The point is more that rather than running one machine into the ground until
it's thoroughly obsolete (three years give or take) and then paying full price
for a new one, one could resell a year later when it's still worth nearly what
you paid for it and upgrade to the newest model. The price per year works out
to be more or less the same, but you have cutting-edge hardware year after
year rather than spending two years out of three in comparative obsolescence.

------
matthew-wegner
Not MBA-related, but for MBP machines you can use an OptiBay bracket to pull
out the optical drive and replace it with an SSD or HD. Couple notes on that:

\- The OptiBay is $80, but includes a USB enclosure for your SuperDrive to
turn it into an external drive: <http://www.mcetech.com/optibay/>

\- Cheap clone brackets are ~$20 on eBay, work just as well.

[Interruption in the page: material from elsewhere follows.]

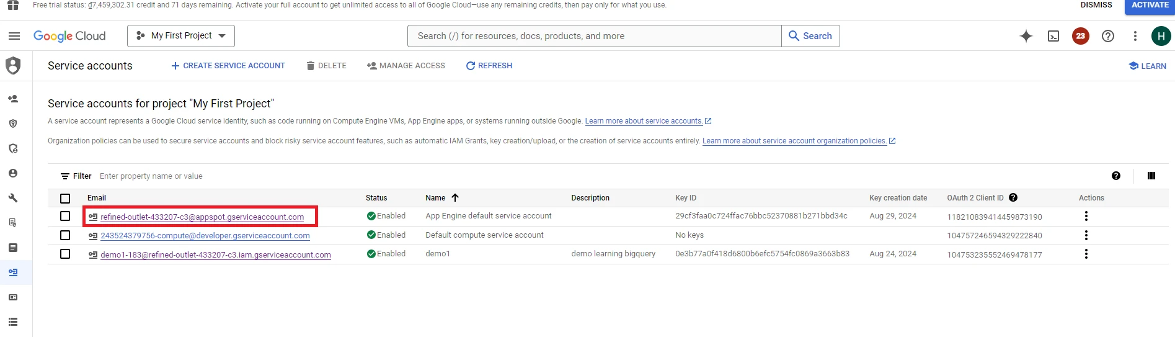Open the help question mark icon in header
Screen dimensions: 1175x337
tap(1108, 36)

\- The original HD bay includes a sudden motion sensor to park the heads on a
drop. Ideal setup is to put an SSD in the optical bay and a HD in the
internal.

\- Battery life doesn't seem affected by two drives. I suspect
cpu/video/display power significantly outweighs power from an SSD.

\- The optical bay is 3 Gbps, the HD bay is 6 Gbps. Don't bother with the
extra cost of new 6 Gbps SSDs if you put it in the optical position.

\- If you do this on a new machine, do your boot camp install _before_ you
remove the drive. MacBook Pros have some kind of hard-wired device order that
makes it impossible to install Windows from an external USB/FireWire optical
drive.

I run a 250 GB SandForce SSD + 500 GB 7200rpm drive. SandForce does on-device
garbage collection, which helps since OS X has no general-use TRIM support,
and I do photo editing on the road so the faster HD is great.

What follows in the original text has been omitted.